(Stored items from a collection)
____________________

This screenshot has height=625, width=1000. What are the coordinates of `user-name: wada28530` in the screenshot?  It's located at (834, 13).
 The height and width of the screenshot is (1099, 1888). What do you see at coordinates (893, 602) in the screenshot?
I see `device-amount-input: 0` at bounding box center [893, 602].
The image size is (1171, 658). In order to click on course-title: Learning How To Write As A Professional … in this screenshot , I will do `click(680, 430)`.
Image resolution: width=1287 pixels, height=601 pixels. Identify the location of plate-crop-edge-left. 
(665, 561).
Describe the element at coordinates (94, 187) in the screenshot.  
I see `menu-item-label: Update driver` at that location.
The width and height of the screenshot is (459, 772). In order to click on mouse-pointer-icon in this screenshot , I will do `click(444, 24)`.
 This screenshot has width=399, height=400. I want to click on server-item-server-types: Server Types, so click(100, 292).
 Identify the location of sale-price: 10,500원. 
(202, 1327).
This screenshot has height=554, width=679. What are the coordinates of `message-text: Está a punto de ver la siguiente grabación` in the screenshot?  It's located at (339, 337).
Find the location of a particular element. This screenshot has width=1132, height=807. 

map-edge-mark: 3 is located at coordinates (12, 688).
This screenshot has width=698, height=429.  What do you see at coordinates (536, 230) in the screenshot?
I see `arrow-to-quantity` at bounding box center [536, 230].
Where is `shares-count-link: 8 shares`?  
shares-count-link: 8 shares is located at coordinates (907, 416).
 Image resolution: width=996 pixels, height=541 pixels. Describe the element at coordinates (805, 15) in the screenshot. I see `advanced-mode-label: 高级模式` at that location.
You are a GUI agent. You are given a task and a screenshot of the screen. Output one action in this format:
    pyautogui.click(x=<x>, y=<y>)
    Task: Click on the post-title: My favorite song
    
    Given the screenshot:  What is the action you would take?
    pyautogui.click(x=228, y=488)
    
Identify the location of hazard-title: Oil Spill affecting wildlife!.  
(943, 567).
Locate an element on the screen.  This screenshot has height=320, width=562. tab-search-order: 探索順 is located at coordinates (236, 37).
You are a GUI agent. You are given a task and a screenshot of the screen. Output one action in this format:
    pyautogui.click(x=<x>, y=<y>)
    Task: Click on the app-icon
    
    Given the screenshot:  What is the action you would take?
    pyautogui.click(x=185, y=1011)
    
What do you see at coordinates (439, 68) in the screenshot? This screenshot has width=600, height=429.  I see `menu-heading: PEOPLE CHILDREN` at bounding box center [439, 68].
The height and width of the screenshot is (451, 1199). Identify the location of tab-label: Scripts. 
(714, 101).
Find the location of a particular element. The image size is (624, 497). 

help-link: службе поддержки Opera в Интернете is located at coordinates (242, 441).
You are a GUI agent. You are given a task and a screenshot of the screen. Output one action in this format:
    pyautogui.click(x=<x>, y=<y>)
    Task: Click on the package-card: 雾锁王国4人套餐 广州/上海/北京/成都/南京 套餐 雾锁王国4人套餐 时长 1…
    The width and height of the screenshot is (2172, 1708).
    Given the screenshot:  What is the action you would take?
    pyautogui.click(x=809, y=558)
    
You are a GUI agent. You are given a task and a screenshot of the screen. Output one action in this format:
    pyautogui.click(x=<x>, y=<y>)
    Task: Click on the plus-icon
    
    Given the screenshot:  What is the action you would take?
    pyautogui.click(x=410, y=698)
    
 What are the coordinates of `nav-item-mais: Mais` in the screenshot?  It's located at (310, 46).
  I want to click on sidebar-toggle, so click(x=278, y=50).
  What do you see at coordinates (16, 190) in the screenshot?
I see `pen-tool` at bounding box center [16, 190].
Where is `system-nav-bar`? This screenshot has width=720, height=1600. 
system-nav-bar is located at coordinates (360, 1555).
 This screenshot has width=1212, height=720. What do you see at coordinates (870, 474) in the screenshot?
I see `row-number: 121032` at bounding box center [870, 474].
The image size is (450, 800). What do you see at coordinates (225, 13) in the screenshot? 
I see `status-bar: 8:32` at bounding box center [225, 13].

____________________

**Exercise goal**
Return every one of the lines above unchanged, character for character.

**Written response**
This screenshot has height=625, width=1000. What are the coordinates of `user-name: wada28530` in the screenshot?  It's located at (834, 13).
 The height and width of the screenshot is (1099, 1888). What do you see at coordinates (893, 602) in the screenshot?
I see `device-amount-input: 0` at bounding box center [893, 602].
The image size is (1171, 658). In order to click on course-title: Learning How To Write As A Professional … in this screenshot , I will do `click(680, 430)`.
Image resolution: width=1287 pixels, height=601 pixels. Identify the location of plate-crop-edge-left. 
(665, 561).
Describe the element at coordinates (94, 187) in the screenshot.  
I see `menu-item-label: Update driver` at that location.
The width and height of the screenshot is (459, 772). In order to click on mouse-pointer-icon in this screenshot , I will do `click(444, 24)`.
 This screenshot has width=399, height=400. I want to click on server-item-server-types: Server Types, so click(100, 292).
 Identify the location of sale-price: 10,500원. 
(202, 1327).
This screenshot has height=554, width=679. What are the coordinates of `message-text: Está a punto de ver la siguiente grabación` in the screenshot?  It's located at (339, 337).
Find the location of a particular element. This screenshot has width=1132, height=807. 

map-edge-mark: 3 is located at coordinates (12, 688).
This screenshot has width=698, height=429.  What do you see at coordinates (536, 230) in the screenshot?
I see `arrow-to-quantity` at bounding box center [536, 230].
Where is `shares-count-link: 8 shares`?  
shares-count-link: 8 shares is located at coordinates (907, 416).
 Image resolution: width=996 pixels, height=541 pixels. Describe the element at coordinates (805, 15) in the screenshot. I see `advanced-mode-label: 高级模式` at that location.
You are a GUI agent. You are given a task and a screenshot of the screen. Output one action in this format:
    pyautogui.click(x=<x>, y=<y>)
    Task: Click on the post-title: My favorite song
    
    Given the screenshot:  What is the action you would take?
    pyautogui.click(x=228, y=488)
    
Identify the location of hazard-title: Oil Spill affecting wildlife!.  
(943, 567).
Locate an element on the screen.  This screenshot has height=320, width=562. tab-search-order: 探索順 is located at coordinates (236, 37).
You are a GUI agent. You are given a task and a screenshot of the screen. Output one action in this format:
    pyautogui.click(x=<x>, y=<y>)
    Task: Click on the app-icon
    
    Given the screenshot:  What is the action you would take?
    pyautogui.click(x=185, y=1011)
    
What do you see at coordinates (439, 68) in the screenshot? This screenshot has width=600, height=429.  I see `menu-heading: PEOPLE CHILDREN` at bounding box center [439, 68].
The height and width of the screenshot is (451, 1199). Identify the location of tab-label: Scripts. 
(714, 101).
Find the location of a particular element. The image size is (624, 497). 

help-link: службе поддержки Opera в Интернете is located at coordinates (242, 441).
You are a GUI agent. You are given a task and a screenshot of the screen. Output one action in this format:
    pyautogui.click(x=<x>, y=<y>)
    Task: Click on the package-card: 雾锁王国4人套餐 广州/上海/北京/成都/南京 套餐 雾锁王国4人套餐 时长 1…
    The width and height of the screenshot is (2172, 1708).
    Given the screenshot:  What is the action you would take?
    pyautogui.click(x=809, y=558)
    
You are a GUI agent. You are given a task and a screenshot of the screen. Output one action in this format:
    pyautogui.click(x=<x>, y=<y>)
    Task: Click on the plus-icon
    
    Given the screenshot:  What is the action you would take?
    pyautogui.click(x=410, y=698)
    
 What are the coordinates of `nav-item-mais: Mais` in the screenshot?  It's located at (310, 46).
  I want to click on sidebar-toggle, so click(x=278, y=50).
  What do you see at coordinates (16, 190) in the screenshot?
I see `pen-tool` at bounding box center [16, 190].
Where is `system-nav-bar`? This screenshot has width=720, height=1600. 
system-nav-bar is located at coordinates (360, 1555).
 This screenshot has width=1212, height=720. What do you see at coordinates (870, 474) in the screenshot?
I see `row-number: 121032` at bounding box center [870, 474].
The image size is (450, 800). What do you see at coordinates (225, 13) in the screenshot? 
I see `status-bar: 8:32` at bounding box center [225, 13].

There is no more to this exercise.